3

Just a bit more. Because I promised, and because there are more that are too good not to share.

…it is perhaps worth drawing an analogy between the demarcation lines in science and the borders between hierarchical taste cultures – high, middlebrow, and popular – that cultural critics and other experts involved in the business of culture have long had the vocational function of supervising. In both cases, we find the same need for experts to police the borders with their criteria of inclusion and exclusion…[F]alsifiability is often put forward as a criterion for evaluating scientific authenticity…But such a yardstick is no more objectively adequate and no less mythical a criterion than appeals to, say, aesthetic complexity have been in the history of cultural criticism. Falsifiability is a self-referential concept in science, inasmuch as it appeals to those normative codes of science that favor objective authentification of evidence by a supposedly dispassionate observer.

Isn’t that lovely? There’s so much in it. It’s like a big ol’ treasure chest. That ‘it is perhaps worth drawing’ – more of that caginess our sharp-eyed readers have noticed. Sure, ‘perhaps’ – that’s safe to say. Then again perhaps not. And ‘worth’? Well, that depends what you mean by ‘worth’. If you mean in the sense of ‘worth because likely to produce interesting, true, useful lines of thought,’ then no. If you just mean ‘more fun than having your teeth cleaned,’ possibly. Okay and then ‘demarcation lines’. Right. That’s what science is all right, it’s kind of like a football field. And then borders. He has a bit of an obsession with borders, Ross does. He seems to think that every distinction and every value judgement (except the ones he makes) equates to establishing and patrolling borders in a peculiarly compulsive, anal, property-hugging, pedantic way.

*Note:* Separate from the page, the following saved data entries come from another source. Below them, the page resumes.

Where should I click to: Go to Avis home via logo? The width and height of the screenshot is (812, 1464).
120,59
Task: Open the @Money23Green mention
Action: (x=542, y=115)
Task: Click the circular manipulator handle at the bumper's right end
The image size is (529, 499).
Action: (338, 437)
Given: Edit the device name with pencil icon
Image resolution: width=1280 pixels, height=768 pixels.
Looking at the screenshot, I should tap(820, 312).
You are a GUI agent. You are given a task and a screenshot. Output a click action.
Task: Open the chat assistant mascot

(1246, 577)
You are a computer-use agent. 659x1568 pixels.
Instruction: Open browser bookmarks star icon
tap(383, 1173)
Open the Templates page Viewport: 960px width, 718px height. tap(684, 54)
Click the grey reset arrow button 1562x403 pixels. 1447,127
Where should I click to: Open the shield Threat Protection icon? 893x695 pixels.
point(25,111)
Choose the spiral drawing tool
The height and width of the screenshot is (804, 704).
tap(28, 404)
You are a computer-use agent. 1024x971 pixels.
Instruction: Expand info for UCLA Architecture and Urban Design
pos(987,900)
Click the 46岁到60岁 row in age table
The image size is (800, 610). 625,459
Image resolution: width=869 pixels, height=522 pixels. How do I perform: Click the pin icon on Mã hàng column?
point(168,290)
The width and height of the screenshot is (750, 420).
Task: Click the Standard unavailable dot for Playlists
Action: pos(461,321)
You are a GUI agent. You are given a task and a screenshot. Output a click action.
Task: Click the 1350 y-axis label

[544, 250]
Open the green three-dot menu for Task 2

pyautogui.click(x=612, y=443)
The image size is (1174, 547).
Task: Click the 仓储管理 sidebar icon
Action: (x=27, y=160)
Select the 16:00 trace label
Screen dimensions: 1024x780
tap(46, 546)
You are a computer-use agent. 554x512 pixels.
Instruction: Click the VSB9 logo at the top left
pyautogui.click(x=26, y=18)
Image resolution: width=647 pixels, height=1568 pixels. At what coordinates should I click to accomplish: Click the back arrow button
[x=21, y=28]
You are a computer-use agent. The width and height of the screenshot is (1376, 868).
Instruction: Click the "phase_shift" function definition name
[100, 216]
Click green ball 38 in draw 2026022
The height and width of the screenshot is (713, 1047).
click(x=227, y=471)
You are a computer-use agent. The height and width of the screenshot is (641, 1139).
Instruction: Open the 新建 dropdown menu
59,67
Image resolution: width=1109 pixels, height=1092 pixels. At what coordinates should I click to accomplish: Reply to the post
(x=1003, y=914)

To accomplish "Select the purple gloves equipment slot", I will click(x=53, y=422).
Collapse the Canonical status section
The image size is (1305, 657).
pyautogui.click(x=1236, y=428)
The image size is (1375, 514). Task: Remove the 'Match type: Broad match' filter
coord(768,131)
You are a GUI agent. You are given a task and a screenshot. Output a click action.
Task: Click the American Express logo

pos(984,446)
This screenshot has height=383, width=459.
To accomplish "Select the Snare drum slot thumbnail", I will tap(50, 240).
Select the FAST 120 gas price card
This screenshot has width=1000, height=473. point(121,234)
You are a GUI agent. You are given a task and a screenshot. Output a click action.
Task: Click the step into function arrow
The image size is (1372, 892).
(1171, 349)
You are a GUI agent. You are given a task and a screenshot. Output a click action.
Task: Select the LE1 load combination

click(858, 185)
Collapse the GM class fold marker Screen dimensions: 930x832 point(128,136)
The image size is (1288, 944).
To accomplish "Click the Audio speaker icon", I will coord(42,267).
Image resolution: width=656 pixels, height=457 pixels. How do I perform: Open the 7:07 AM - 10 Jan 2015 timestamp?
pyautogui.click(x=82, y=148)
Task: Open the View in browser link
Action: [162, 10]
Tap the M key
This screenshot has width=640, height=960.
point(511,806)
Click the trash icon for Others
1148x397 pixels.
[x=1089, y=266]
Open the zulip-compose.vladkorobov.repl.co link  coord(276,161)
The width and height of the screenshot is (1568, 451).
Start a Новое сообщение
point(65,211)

And then ‘supervising’ to underline the point. Right – people who pay attention to culture (slightly more perspicuous attention than Ross pays, one hopes) spend all their time supervising borders; that’s what ‘culture’ is all about. And then, skipping lightly over several more lovely items (experts, police the borders, criteria, inclusion and exclusion) we come to that loopy phrase about falsifiability. Put forward? Scientific authenticity? Oh never mind. And then all the rest of it, all that bilge about normative codes and ‘a self-referential concept’ and ‘objective’ and ‘authentification’ (he seems to have science confused with stamp-collecting) and ‘supposedly’. I’m exhausted now.

But just a little more, because there is one very sly item.

A more exhaustive treatment would take account of the local, qualifying differences between the realm of cultural taste and that of science –

Oh it would! It would notice those differences would it? Well that is a relief!

– science, but it would run up, finally, against the stand-off between the empiricist’s claim that non-context-dependent beliefs exist and that they can be true, and the culturalist’s claim that beliefs are only socially accepted as true.

There, that’s the one. That’s what Susan Haack calls the ‘passes for’ fallacy. That’s that rhetorical trick where epistemic relativists substitute the word ‘beliefs’ for words like ‘facts’ or ‘truth’ and hope we won’t notice. And he follows that up with our last sentence for today.

Ultimately, the power of science rests upon making and maintaining that distinction, and we ought to recognize that science’s anxiety about authenticating its belief in truths is, in the truly Foucauldian sense, a question of power.

There you have it – the making of a celebrity cultural critic.